WHAT TO WORK ON. The answer must consist of every record below, reproduced exactly.
==================================================
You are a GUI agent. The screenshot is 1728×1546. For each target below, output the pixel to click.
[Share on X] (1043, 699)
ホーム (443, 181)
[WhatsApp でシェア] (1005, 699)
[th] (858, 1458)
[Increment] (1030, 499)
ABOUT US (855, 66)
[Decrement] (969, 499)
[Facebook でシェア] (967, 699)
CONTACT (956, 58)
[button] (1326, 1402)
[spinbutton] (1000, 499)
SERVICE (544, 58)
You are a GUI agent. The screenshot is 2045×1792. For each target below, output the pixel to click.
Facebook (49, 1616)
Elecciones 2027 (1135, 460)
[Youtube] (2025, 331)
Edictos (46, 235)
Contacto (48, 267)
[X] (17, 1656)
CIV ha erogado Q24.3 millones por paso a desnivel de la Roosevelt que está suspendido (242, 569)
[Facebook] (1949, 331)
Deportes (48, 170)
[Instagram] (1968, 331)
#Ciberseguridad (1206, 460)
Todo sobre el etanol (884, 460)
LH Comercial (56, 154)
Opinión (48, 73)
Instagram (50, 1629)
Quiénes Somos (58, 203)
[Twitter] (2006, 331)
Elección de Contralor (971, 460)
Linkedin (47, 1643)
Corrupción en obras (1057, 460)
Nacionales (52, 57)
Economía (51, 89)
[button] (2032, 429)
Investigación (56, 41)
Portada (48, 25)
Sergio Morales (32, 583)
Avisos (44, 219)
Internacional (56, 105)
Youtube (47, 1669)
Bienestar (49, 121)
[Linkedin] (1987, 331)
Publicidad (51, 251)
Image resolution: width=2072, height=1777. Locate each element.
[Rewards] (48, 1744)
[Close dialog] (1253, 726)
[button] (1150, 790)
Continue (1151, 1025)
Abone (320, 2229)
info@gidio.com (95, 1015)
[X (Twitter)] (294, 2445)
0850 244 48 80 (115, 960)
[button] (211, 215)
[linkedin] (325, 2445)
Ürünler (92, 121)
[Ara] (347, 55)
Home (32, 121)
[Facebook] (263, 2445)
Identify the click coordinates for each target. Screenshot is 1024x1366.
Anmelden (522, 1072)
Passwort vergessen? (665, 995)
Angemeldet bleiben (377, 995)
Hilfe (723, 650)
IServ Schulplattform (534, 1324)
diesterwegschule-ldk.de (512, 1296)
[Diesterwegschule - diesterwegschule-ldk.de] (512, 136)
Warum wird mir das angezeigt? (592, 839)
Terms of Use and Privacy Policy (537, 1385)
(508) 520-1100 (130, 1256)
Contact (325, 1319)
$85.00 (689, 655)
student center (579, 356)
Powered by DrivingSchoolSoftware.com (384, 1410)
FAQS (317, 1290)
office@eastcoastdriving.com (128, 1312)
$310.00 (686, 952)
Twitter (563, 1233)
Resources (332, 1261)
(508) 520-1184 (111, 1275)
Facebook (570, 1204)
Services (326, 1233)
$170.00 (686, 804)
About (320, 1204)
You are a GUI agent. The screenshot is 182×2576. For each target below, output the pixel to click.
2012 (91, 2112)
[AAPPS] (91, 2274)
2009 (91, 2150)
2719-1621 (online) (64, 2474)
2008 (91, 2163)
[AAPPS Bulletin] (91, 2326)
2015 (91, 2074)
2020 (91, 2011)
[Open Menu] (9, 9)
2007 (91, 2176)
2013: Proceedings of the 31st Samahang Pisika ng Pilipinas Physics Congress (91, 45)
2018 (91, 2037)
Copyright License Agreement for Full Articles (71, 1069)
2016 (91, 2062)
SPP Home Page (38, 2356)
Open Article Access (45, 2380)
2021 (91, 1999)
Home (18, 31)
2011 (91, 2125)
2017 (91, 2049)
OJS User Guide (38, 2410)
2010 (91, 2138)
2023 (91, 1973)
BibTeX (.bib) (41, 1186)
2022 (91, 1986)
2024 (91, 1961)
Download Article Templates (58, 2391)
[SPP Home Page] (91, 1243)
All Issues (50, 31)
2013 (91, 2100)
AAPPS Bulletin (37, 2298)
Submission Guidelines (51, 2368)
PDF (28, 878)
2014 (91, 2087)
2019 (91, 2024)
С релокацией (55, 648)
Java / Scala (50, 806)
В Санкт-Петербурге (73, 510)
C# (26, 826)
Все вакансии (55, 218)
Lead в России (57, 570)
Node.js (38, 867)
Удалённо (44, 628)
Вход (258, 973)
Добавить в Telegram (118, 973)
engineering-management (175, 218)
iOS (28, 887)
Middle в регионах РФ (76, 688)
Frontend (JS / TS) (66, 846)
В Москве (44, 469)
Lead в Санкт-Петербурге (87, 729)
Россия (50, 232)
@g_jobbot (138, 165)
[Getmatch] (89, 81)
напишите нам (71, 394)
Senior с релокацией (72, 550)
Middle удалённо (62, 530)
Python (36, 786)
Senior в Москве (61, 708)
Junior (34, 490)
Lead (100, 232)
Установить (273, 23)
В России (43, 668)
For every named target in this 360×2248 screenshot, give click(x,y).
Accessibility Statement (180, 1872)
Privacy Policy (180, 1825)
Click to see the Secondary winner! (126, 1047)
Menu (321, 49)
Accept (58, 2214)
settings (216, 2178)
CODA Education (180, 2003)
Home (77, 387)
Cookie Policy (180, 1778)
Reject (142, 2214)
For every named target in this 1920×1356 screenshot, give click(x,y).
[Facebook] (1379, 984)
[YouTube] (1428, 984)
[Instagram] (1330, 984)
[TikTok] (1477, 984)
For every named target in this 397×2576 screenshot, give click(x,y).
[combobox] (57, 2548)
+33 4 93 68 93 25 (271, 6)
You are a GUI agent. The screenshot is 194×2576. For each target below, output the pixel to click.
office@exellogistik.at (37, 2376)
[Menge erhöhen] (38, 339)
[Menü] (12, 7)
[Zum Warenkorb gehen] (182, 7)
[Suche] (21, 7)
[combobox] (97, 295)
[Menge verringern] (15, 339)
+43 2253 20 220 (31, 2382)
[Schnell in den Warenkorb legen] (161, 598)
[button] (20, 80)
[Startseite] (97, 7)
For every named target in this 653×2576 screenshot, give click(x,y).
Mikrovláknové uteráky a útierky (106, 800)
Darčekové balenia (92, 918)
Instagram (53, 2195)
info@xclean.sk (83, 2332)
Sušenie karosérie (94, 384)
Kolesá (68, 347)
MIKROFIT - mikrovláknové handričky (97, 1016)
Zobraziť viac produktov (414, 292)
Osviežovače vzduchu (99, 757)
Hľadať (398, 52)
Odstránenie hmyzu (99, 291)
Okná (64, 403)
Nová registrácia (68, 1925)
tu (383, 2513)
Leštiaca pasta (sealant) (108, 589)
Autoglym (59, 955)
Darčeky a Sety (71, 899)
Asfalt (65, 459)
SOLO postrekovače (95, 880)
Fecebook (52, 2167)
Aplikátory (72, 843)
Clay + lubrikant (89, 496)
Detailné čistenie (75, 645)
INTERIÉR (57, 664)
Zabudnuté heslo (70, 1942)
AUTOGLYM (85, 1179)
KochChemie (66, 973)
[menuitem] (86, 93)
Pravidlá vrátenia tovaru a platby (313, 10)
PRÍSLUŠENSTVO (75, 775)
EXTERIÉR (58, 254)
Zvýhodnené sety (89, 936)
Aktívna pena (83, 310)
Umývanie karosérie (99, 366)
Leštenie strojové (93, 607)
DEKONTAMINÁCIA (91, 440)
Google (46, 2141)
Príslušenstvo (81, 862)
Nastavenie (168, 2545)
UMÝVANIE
==================================================
RESPONSE AREA.
You are a GUI agent. The screenshot is 1728×1546. For each target below, output the pixel to click.
[Share on X] (1043, 699)
ホーム (443, 181)
[WhatsApp でシェア] (1005, 699)
[th] (858, 1458)
[Increment] (1030, 499)
ABOUT US (855, 66)
[Decrement] (969, 499)
[Facebook でシェア] (967, 699)
CONTACT (956, 58)
[button] (1326, 1402)
[spinbutton] (1000, 499)
SERVICE (544, 58)
You are a GUI agent. The screenshot is 2045×1792. For each target below, output the pixel to click.
Facebook (49, 1616)
Elecciones 2027 (1135, 460)
[Youtube] (2025, 331)
Edictos (46, 235)
Contacto (48, 267)
[X] (17, 1656)
CIV ha erogado Q24.3 millones por paso a desnivel de la Roosevelt que está suspendido (242, 569)
[Facebook] (1949, 331)
Deportes (48, 170)
[Instagram] (1968, 331)
#Ciberseguridad (1206, 460)
Todo sobre el etanol (884, 460)
LH Comercial (56, 154)
Opinión (48, 73)
Instagram (50, 1629)
Quiénes Somos (58, 203)
[Twitter] (2006, 331)
Elección de Contralor (971, 460)
Linkedin (47, 1643)
Corrupción en obras (1057, 460)
Nacionales (52, 57)
Economía (51, 89)
[button] (2032, 429)
Investigación (56, 41)
Portada (48, 25)
Sergio Morales (32, 583)
Avisos (44, 219)
Internacional (56, 105)
Youtube (47, 1669)
Bienestar (49, 121)
[Linkedin] (1987, 331)
Publicidad (51, 251)
Image resolution: width=2072, height=1777. Locate each element.
[Rewards] (48, 1744)
[Close dialog] (1253, 726)
[button] (1150, 790)
Continue (1151, 1025)
Abone (320, 2229)
info@gidio.com (95, 1015)
[X (Twitter)] (294, 2445)
0850 244 48 80 (115, 960)
[button] (211, 215)
[linkedin] (325, 2445)
Ürünler (92, 121)
[Ara] (347, 55)
Home (32, 121)
[Facebook] (263, 2445)
Identify the click coordinates for each target. Screenshot is 1024x1366.
Anmelden (522, 1072)
Passwort vergessen? (665, 995)
Angemeldet bleiben (377, 995)
Hilfe (723, 650)
IServ Schulplattform (534, 1324)
diesterwegschule-ldk.de (512, 1296)
[Diesterwegschule - diesterwegschule-ldk.de] (512, 136)
Warum wird mir das angezeigt? (592, 839)
Terms of Use and Privacy Policy (537, 1385)
(508) 520-1100 (130, 1256)
Contact (325, 1319)
$85.00 (689, 655)
student center (579, 356)
Powered by DrivingSchoolSoftware.com (384, 1410)
FAQS (317, 1290)
office@eastcoastdriving.com (128, 1312)
$310.00 (686, 952)
Twitter (563, 1233)
Resources (332, 1261)
(508) 520-1184 (111, 1275)
Facebook (570, 1204)
Services (326, 1233)
$170.00 (686, 804)
About (320, 1204)
You are a GUI agent. The screenshot is 182×2576. For each target below, output the pixel to click.
2012 (91, 2112)
[AAPPS] (91, 2274)
2009 (91, 2150)
2719-1621 (online) (64, 2474)
2008 (91, 2163)
[AAPPS Bulletin] (91, 2326)
2015 (91, 2074)
2020 (91, 2011)
[Open Menu] (9, 9)
2007 (91, 2176)
2013: Proceedings of the 31st Samahang Pisika ng Pilipinas Physics Congress (91, 45)
2018 (91, 2037)
Copyright License Agreement for Full Articles (71, 1069)
2016 (91, 2062)
SPP Home Page (38, 2356)
Open Article Access (45, 2380)
2021 (91, 1999)
Home (18, 31)
2011 (91, 2125)
2017 (91, 2049)
OJS User Guide (38, 2410)
2010 (91, 2138)
2023 (91, 1973)
BibTeX (.bib) (41, 1186)
2022 (91, 1986)
2024 (91, 1961)
Download Article Templates (58, 2391)
[SPP Home Page] (91, 1243)
All Issues (50, 31)
2013 (91, 2100)
AAPPS Bulletin (37, 2298)
Submission Guidelines (51, 2368)
PDF (28, 878)
2014 (91, 2087)
2019 (91, 2024)
С релокацией (55, 648)
Java / Scala (50, 806)
В Санкт-Петербурге (73, 510)
C# (26, 826)
Все вакансии (55, 218)
Lead в России (57, 570)
Node.js (38, 867)
Удалённо (44, 628)
Вход (258, 973)
Добавить в Telegram (118, 973)
engineering-management (175, 218)
iOS (28, 887)
Middle в регионах РФ (76, 688)
Frontend (JS / TS) (66, 846)
В Москве (44, 469)
Lead в Санкт-Петербурге (87, 729)
Россия (50, 232)
@g_jobbot (138, 165)
[Getmatch] (89, 81)
напишите нам (71, 394)
Senior с релокацией (72, 550)
Middle удалённо (62, 530)
Python (36, 786)
Senior в Москве (61, 708)
Junior (34, 490)
Lead (100, 232)
Установить (273, 23)
В России (43, 668)
For every named target in this 360×2248 screenshot, give click(x,y).
Accessibility Statement (180, 1872)
Privacy Policy (180, 1825)
Click to see the Secondary winner! (126, 1047)
Menu (321, 49)
Accept (58, 2214)
settings (216, 2178)
CODA Education (180, 2003)
Home (77, 387)
Cookie Policy (180, 1778)
Reject (142, 2214)
For every named target in this 1920×1356 screenshot, give click(x,y).
[Facebook] (1379, 984)
[YouTube] (1428, 984)
[Instagram] (1330, 984)
[TikTok] (1477, 984)
For every named target in this 397×2576 screenshot, give click(x,y).
[combobox] (57, 2548)
+33 4 93 68 93 25 (271, 6)
You are a GUI agent. The screenshot is 194×2576. For each target below, output the pixel to click.
office@exellogistik.at (37, 2376)
[Menge erhöhen] (38, 339)
[Menü] (12, 7)
[Zum Warenkorb gehen] (182, 7)
[Suche] (21, 7)
[combobox] (97, 295)
[Menge verringern] (15, 339)
+43 2253 20 220 (31, 2382)
[Schnell in den Warenkorb legen] (161, 598)
[button] (20, 80)
[Startseite] (97, 7)
For every named target in this 653×2576 screenshot, give click(x,y).
Mikrovláknové uteráky a útierky (106, 800)
Darčekové balenia (92, 918)
Instagram (53, 2195)
info@xclean.sk (83, 2332)
Sušenie karosérie (94, 384)
Kolesá (68, 347)
MIKROFIT - mikrovláknové handričky (97, 1016)
Zobraziť viac produktov (414, 292)
Osviežovače vzduchu (99, 757)
Hľadať (398, 52)
Odstránenie hmyzu (99, 291)
Okná (64, 403)
Nová registrácia (68, 1925)
tu (383, 2513)
Leštiaca pasta (sealant) (108, 589)
Autoglym (59, 955)
Darčeky a Sety (71, 899)
Asfalt (65, 459)
SOLO postrekovače (95, 880)
Fecebook (52, 2167)
Aplikátory (72, 843)
Clay + lubrikant (89, 496)
Detailné čistenie (75, 645)
INTERIÉR (57, 664)
Zabudnuté heslo (70, 1942)
AUTOGLYM (85, 1179)
KochChemie (66, 973)
[menuitem] (86, 93)
Pravidlá vrátenia tovaru a platby (313, 10)
PRÍSLUŠENSTVO (75, 775)
EXTERIÉR (58, 254)
Zvýhodnené sety (89, 936)
Aktívna pena (83, 310)
Umývanie karosérie (99, 366)
Leštenie strojové (93, 607)
DEKONTAMINÁCIA (91, 440)
Google (46, 2141)
Príslušenstvo (81, 862)
Nastavenie (168, 2545)
UMÝVANIE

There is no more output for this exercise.